» **ACTIVITY**
Below are the records; copy every line in them that holds the string "search".
--- ENTRIES SUPPLIED Enclosed Below ---
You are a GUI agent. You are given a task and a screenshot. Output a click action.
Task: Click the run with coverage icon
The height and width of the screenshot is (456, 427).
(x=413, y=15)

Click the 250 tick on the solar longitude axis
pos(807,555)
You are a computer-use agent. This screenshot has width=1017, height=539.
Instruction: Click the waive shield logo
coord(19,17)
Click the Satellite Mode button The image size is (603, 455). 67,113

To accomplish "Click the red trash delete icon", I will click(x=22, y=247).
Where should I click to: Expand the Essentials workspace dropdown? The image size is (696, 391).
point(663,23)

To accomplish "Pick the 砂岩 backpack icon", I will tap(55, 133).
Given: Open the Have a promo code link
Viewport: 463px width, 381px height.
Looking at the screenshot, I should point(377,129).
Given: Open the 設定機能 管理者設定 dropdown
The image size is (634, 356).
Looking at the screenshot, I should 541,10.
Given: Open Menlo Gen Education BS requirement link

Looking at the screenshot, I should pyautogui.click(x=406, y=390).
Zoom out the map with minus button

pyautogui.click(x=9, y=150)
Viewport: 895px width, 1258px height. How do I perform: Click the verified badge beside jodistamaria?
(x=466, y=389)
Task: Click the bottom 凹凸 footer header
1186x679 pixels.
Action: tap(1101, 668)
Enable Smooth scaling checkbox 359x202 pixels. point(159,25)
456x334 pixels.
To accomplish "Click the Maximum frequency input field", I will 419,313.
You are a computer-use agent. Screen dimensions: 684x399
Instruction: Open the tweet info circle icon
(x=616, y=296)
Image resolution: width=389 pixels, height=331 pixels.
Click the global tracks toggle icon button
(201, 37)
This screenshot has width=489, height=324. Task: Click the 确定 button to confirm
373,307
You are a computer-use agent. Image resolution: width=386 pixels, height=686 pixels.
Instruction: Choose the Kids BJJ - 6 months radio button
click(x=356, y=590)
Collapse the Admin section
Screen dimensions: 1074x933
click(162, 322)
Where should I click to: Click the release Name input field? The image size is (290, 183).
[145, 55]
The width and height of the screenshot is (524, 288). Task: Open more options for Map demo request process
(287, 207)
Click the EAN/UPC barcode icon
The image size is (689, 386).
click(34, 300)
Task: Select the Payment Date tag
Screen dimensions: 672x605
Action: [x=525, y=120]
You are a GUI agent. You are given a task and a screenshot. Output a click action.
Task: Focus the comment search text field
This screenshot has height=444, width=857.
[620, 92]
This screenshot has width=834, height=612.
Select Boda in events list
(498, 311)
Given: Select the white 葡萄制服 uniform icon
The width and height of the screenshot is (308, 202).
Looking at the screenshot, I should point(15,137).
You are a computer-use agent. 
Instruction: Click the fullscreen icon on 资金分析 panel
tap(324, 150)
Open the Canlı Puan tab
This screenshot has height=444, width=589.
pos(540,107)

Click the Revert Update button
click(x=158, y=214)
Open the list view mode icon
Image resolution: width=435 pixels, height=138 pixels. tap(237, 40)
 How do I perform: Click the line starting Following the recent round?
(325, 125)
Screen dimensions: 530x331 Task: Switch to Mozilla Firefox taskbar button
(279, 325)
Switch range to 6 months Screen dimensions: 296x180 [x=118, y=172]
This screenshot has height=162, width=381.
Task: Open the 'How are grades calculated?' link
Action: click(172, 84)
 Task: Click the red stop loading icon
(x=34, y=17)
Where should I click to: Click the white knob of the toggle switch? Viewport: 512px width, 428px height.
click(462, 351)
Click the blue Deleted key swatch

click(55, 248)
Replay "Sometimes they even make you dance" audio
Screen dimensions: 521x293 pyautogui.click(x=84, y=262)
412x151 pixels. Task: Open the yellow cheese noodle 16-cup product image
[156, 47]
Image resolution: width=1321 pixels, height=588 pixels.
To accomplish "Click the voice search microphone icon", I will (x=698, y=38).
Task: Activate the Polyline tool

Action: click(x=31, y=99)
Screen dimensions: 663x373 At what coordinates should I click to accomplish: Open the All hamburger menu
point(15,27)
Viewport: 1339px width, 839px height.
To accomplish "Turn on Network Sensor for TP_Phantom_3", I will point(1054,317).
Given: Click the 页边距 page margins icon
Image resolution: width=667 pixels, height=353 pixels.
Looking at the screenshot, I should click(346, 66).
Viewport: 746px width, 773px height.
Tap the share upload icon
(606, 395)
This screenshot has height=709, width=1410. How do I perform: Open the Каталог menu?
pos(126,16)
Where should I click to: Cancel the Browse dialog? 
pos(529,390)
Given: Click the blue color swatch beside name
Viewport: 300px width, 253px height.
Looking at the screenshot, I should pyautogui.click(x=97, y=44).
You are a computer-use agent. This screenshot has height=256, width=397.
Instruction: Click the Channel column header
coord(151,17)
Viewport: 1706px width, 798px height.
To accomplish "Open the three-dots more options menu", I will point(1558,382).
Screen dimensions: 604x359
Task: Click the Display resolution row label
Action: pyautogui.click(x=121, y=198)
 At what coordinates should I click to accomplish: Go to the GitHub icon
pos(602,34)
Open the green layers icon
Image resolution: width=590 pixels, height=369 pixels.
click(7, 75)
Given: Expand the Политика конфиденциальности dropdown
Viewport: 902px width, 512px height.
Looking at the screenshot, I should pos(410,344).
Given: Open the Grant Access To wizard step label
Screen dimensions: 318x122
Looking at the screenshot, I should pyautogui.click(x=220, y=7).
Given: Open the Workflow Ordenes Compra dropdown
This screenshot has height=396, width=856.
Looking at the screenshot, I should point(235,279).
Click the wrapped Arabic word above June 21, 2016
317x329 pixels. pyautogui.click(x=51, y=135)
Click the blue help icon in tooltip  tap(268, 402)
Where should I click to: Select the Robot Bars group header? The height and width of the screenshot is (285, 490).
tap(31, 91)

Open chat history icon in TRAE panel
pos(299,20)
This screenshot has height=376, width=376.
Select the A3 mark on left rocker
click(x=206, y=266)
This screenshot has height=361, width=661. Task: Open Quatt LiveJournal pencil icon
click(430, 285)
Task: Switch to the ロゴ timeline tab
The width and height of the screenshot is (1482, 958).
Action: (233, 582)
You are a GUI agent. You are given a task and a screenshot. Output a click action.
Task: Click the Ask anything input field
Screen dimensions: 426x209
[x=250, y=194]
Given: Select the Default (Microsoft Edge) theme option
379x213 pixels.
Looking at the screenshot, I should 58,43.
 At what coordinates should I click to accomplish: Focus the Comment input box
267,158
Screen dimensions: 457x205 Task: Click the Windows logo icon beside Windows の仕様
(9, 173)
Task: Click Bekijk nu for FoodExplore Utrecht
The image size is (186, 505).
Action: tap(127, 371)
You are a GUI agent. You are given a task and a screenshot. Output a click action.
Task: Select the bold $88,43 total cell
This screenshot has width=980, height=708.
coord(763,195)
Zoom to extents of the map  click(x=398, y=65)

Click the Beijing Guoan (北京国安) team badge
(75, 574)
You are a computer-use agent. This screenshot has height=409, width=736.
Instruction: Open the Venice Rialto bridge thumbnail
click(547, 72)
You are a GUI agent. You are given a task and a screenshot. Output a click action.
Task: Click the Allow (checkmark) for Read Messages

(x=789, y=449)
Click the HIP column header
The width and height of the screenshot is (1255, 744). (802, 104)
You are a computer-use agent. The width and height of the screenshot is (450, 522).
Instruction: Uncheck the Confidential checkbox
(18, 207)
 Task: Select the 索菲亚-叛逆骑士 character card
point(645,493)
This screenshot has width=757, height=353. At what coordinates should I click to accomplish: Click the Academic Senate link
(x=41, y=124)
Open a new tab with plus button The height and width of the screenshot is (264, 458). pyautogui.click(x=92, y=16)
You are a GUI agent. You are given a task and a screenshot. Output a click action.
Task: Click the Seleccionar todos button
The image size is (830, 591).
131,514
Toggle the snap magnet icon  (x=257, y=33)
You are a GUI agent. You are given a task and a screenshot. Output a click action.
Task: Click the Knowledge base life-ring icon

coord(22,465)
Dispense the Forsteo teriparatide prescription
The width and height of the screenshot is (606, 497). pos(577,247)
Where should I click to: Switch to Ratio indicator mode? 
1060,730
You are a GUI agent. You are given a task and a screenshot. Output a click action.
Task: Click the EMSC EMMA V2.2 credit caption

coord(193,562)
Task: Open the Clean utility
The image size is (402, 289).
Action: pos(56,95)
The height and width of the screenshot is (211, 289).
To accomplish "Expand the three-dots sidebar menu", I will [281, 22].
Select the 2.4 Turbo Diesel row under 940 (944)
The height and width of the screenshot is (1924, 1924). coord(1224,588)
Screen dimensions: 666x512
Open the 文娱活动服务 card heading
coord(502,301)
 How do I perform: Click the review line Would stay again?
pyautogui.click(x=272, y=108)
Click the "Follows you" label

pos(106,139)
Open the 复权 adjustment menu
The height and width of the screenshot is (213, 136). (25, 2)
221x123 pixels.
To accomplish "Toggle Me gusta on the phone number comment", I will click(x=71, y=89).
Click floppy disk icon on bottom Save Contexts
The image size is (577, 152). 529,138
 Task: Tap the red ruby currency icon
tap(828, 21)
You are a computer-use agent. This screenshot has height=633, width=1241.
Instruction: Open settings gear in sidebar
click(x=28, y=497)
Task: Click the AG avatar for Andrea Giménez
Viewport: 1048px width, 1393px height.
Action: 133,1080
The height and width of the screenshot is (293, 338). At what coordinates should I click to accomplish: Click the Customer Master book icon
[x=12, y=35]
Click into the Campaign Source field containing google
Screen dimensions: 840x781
--- End of Enclosed ENTRIES SUPPLIED ---
» **RESULT FOR THIS EXERCISE**
Task: Focus the comment search text field
To accomplish "Click the voice search microphone icon", I will (x=698, y=38).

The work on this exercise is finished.